=== Data entries ===
★ ★ ★ ★ ★

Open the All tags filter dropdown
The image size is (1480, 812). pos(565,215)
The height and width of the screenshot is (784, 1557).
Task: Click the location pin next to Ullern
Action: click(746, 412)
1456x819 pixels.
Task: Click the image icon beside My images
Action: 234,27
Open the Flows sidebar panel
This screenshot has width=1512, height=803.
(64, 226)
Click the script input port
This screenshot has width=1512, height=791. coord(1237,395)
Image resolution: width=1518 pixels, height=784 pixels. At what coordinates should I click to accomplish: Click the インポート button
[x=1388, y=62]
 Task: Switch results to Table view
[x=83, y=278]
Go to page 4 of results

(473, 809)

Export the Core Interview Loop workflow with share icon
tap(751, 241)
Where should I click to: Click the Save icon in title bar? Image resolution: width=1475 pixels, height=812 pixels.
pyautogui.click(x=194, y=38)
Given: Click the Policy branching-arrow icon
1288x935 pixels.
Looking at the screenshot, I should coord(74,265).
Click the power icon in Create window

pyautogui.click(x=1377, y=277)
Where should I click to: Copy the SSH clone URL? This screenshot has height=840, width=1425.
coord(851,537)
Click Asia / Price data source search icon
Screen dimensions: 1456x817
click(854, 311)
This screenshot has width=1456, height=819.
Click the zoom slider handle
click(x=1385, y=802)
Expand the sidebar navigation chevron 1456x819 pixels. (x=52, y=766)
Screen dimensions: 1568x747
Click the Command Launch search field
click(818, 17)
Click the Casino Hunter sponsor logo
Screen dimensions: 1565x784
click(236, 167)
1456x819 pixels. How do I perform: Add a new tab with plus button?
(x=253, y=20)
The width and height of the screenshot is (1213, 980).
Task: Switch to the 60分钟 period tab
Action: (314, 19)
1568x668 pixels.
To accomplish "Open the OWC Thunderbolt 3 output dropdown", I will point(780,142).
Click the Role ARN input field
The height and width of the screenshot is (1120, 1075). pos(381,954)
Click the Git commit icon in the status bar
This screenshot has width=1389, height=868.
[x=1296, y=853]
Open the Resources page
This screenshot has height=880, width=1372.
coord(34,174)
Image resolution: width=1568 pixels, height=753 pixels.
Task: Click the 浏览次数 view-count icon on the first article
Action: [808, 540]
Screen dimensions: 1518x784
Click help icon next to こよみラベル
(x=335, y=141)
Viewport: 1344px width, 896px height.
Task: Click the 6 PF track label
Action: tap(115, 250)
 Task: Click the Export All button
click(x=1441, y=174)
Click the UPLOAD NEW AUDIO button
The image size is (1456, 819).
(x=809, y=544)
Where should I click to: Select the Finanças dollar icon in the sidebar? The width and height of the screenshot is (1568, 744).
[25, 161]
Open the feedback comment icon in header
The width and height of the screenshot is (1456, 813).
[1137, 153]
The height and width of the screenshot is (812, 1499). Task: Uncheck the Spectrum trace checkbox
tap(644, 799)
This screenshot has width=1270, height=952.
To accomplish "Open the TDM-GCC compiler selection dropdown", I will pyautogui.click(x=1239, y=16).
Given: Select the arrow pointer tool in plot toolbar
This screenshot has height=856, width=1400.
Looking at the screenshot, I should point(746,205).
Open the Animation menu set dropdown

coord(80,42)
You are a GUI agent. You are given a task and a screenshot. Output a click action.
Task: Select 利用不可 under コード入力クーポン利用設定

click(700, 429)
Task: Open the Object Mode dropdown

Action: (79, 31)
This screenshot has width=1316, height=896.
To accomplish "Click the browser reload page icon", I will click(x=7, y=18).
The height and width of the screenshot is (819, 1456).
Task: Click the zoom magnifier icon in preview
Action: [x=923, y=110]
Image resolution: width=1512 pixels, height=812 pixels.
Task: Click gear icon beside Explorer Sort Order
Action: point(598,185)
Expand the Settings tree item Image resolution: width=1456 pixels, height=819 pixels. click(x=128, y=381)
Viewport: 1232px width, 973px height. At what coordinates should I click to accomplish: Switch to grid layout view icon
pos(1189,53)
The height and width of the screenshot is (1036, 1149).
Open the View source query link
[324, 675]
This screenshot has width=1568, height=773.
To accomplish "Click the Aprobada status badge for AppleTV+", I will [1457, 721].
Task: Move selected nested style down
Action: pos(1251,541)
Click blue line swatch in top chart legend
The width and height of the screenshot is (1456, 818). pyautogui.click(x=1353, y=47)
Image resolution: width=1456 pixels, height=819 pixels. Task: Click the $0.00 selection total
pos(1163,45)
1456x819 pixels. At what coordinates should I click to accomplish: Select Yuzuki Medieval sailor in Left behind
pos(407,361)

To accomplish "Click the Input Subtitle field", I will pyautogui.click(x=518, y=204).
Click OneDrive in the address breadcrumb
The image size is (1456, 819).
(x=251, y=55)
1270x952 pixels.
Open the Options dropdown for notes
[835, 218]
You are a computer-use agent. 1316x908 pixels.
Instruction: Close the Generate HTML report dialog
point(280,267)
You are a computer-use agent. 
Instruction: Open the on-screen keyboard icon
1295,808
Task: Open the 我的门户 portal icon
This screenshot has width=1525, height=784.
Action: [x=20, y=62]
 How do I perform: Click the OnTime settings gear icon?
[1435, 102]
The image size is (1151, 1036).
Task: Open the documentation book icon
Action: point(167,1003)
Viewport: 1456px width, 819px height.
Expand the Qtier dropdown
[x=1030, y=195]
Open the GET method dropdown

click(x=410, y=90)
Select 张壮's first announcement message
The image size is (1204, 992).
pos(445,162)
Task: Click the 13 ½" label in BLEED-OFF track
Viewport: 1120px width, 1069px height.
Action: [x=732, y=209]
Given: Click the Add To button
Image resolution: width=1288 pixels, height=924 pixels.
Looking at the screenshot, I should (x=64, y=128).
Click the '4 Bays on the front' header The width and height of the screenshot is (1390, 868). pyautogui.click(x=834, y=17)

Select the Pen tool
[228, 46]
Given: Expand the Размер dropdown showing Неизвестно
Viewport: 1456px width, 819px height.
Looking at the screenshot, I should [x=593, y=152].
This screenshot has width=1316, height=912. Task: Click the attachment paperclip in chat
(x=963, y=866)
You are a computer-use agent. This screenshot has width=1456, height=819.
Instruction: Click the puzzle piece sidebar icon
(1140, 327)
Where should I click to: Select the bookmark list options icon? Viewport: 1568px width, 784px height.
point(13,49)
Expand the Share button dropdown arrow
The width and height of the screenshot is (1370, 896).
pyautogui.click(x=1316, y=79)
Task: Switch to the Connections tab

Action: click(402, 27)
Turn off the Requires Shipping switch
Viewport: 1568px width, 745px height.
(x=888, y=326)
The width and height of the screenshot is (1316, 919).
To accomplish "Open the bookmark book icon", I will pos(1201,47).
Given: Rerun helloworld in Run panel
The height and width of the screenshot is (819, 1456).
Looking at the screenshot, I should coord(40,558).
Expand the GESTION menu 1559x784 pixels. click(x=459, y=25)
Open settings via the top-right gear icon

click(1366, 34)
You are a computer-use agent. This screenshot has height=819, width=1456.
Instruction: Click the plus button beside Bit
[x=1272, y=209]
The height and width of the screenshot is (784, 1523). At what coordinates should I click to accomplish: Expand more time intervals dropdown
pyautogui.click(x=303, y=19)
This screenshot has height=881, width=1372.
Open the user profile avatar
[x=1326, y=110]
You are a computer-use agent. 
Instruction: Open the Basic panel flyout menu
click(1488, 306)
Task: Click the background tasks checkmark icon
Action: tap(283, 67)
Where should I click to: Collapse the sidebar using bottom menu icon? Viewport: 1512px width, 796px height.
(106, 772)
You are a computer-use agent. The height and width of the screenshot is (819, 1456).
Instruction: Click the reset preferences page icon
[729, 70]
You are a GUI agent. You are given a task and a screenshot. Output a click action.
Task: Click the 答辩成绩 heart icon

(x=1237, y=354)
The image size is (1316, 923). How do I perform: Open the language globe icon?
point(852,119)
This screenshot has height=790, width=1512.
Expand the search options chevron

★ ★ ★ ★ ★

=== TASK STATEMENT ===
Looking at the records, state how many lines contain "arrow" and write nothing besides that number.

=== WRITTEN RESPONSE ===
3